Wahre Story: Ehepaar Straus wählte gemeinsamen Titanic-Tod
Wer James Camerons (71) oscarprämierten Blockbuster Titanic kennt, erinnert sich sicher an die herzzerreißende Szene, in der ein älteres Ehepaar sich im Bett ihrer Kabine umarmt, während das eiskalte Wasser langsam den Raum flutet. Was viele Zuschauer nicht wissen: Diese Szene ist von einer wahren Geschichte inspiriert – und die ist noch bewegender als das, was Cameron auf der Leinwand zeigte. Jesús Ferreiro, Präsident der spanischen Fundación Titanic, erzählte jetzt im Podcast von Alberto Chao "Conversaciones con Expertos" von dem Schicksal von Isidor und Ida Straus und nannte es die "unglaublichste Geschichte", die sich an Bord des berühmten Schiffes ereignet habe.
Isidor Straus war Mitbesitzer der US-amerikanischen Kaufhauskette Macy's sowie Senator der Vereinigten Staaten. Als er in der Nacht des Untergangs in ein Rettungsboot steigen wollte, verweigerte ihm ein Offizier den Zutritt – die Boote seien nur für Frauen und Kinder. Obwohl andere Passagiere für ihn baten, blieb der Offizier standhaft. Ida, die bereits in einem Boot saß, kletterte daraufhin zurück auf das Schiff. "Wir haben 41 Jahre zusammen gelebt und wir müssen zusammen sterben", soll sie laut Ferreiro zu ihrem Mann gesagt haben. Gemeinsam gingen die beiden aufs Oberdeck und setzten sich in zwei Liegestühle. Ein Besatzungsmitglied band ihnen auf ihre Bitte hin die Füße mit einer Decke zusammen, damit sie auch im Wasser nicht voneinander getrennt würden. Genau dieses Besatzungsmitglied überlebte die Katastrophe – und konnte die Geschichte später weitererzählen.

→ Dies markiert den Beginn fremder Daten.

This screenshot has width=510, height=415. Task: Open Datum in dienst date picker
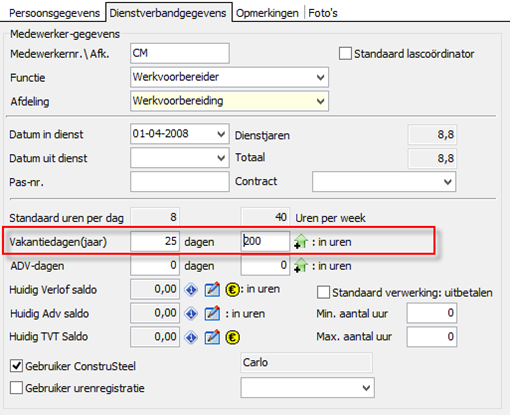point(221,134)
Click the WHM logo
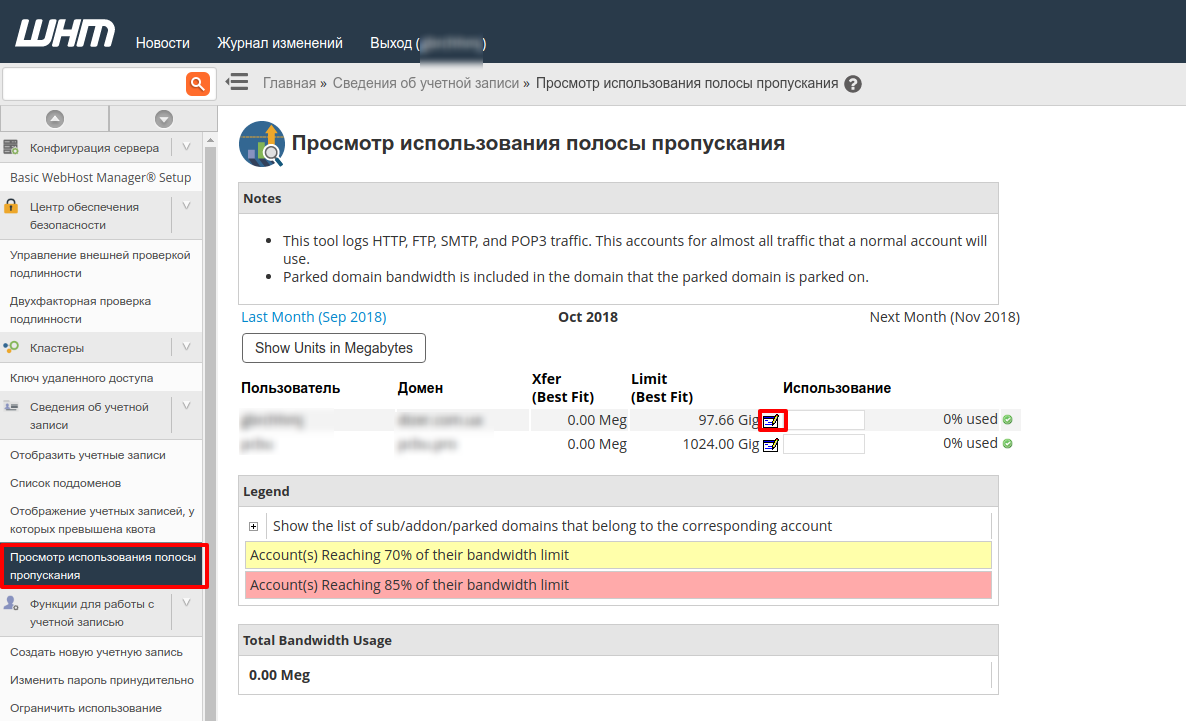 (64, 31)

Bereits ein Jahr nach dem Untergang der Titanic im April 1912 wurde dem Ehepaar Straus zu Ehren eine Bronzestatue errichtet. Der US-Künstler Augustus Lukeman schuf das Werk, das eine auf eine große Wasserfläche blickende Nymphe zeigt. Die Statue steht im Straus Park, einer kleinen Gartenanlage in New York City, und erinnert bis heute an die außergewöhnliche Liebesgeschichte der beiden.